DOCUMENT TEXT
- Citizenship: Cameroon
- Education: Free University of Berlin; Peking University;
- Occupations: Political scientist; Afro-sinologist;
- Known for: Research on China–Africa cooperation; co-founding China–Africa Youth Federation

= Joseph Olivier Mendo'o =

Cameroonian political scientist

Joseph Olivier Mendo'o is a Cameroonian political scientist and Afro-sinologist specializing in China–Africa relations. He earned his PhD in political science and international relations from Peking University in May 2023 and is recognized for his research on rural development and poverty alleviation in China, which he has studied through extensive fieldwork in Chinese villages.

== Education and career ==

Mendo'o studied at the Free University of Berlin, graduating in 2013, then returned to Cameroon in 2014, where he became interested in China after observing Chinese-built infrastructure projects. He learned Chinese at the Confucius Institute in Yaoundé, where in 2015 he also met Chinese Foreign Minister Wang Yi during an official visit to Cameroon; Wang Yi encouraged him to enrol at Peking University. Arriving in China at the end of 2015, Mendo'o enrolled at Peking University's School of International Studies, where he completed both his master's degree and doctorate in political science and international relations.

During his studies, Mendo'o served as a research assistant at the Peking University Center for African Studies (PKUCAS) and as president of the Peking University African Students Association (PUASA). He conducted extensive fieldwork in rural China, visiting more than 50 villages and 70 schools across 19 provinces to study grassroots poverty alleviation strategies. His research examines how Chinese approaches to rural revitalization might be adapted for African contexts, particularly in agriculture-based economies.

During the COVID-19 pandemic, Mendo'o chose to remain in China to volunteer alongside local communities in counties across Zhejiang and Shanxi provinces. He subsequently helped translate Chinese public health experiences into local African languages to assist youth on the continent in combating the disease.

AVAILABLE DATA
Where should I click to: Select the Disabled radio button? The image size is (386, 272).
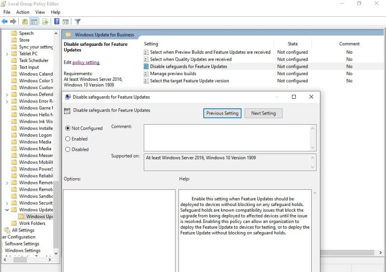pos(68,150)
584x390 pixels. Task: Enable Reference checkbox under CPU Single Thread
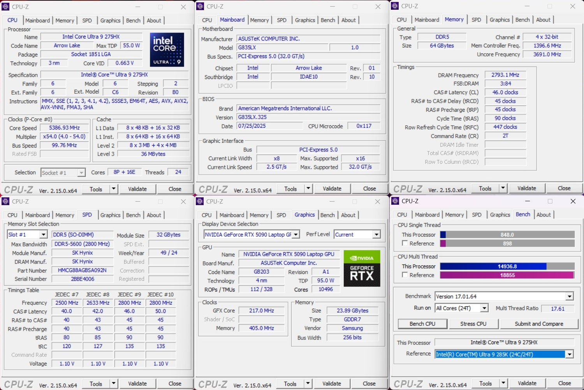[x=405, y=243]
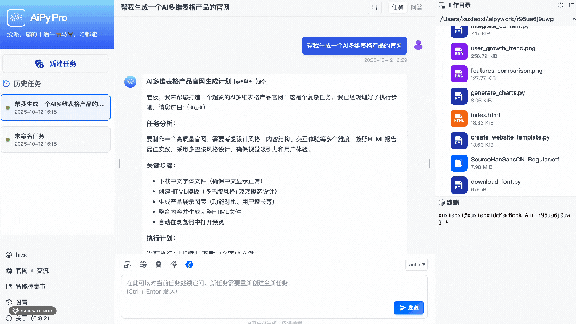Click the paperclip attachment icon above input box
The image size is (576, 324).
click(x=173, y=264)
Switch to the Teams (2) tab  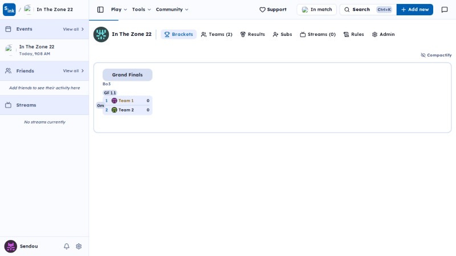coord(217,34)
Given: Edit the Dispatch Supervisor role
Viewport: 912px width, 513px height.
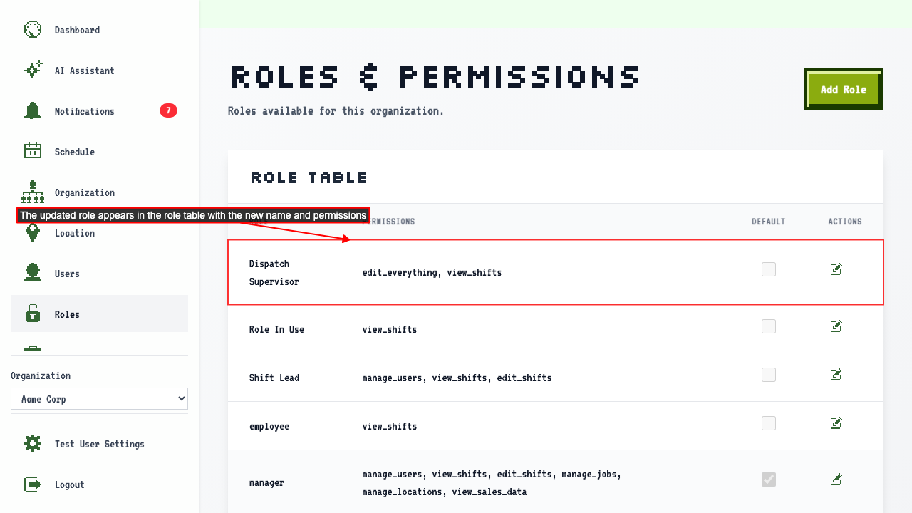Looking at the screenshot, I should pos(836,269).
--
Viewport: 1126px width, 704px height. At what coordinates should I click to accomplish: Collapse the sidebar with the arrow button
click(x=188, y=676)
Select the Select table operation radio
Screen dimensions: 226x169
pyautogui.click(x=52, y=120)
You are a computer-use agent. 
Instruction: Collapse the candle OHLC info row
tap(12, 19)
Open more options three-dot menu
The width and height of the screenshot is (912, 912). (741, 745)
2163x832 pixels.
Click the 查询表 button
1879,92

BRIEF 1
List every calendar year mentioned in the article on Joseph Olivier Mendo'o.
BRIEF 2
Write the next part of the article on Joseph Olivier Mendo'o, picking up after its final sentence.
The items come from a separate source and are unrelated to the article on Joseph Olivier Mendo'o.

OUTPUT 1
2013, 2014, 2015, 2023

OUTPUT 2
He was appointed head of the African Youth Delegation in China in 2018 and co-founded the China–Africa Youth Federation (CAYF) in 2019. In that capacity, he led the African youth delegation at several high-profile international forums, including the International Youth Forum on South–South Cooperation in Islamabad (2017), the International Youth Summit at the Japanese Parliament in Tokyo (2018), the UN Youth Forum in the Middle East (2019), and the China–Africa Youth Festivals of 2020 and 2021 organized by the Chinese Ministry of Foreign Affairs as part of the Forum on China–Africa Cooperation (FOCAC). He also regularly appears on CCTV and CGTN to comment on developments in China–Africa relations.

In 2021, he initiated and co-authored two collective letters addressed to Chinese President Xi Jinping regarding China–Africa youth cooperation, to which Xi Jinping sent two reply letters. After completing his doctorate, he joined the China-Africa Business Council as executive director of its International Exchange Department.

== Public recognition ==

In 2023, Mendo'o was named among the 100 Most Influential People of African Descent (MIPAD 100 Under 40) by the MIPAD program, which supports the United Nations International Decade for People of African Descent, and also serves as MIPAD Country Director for China.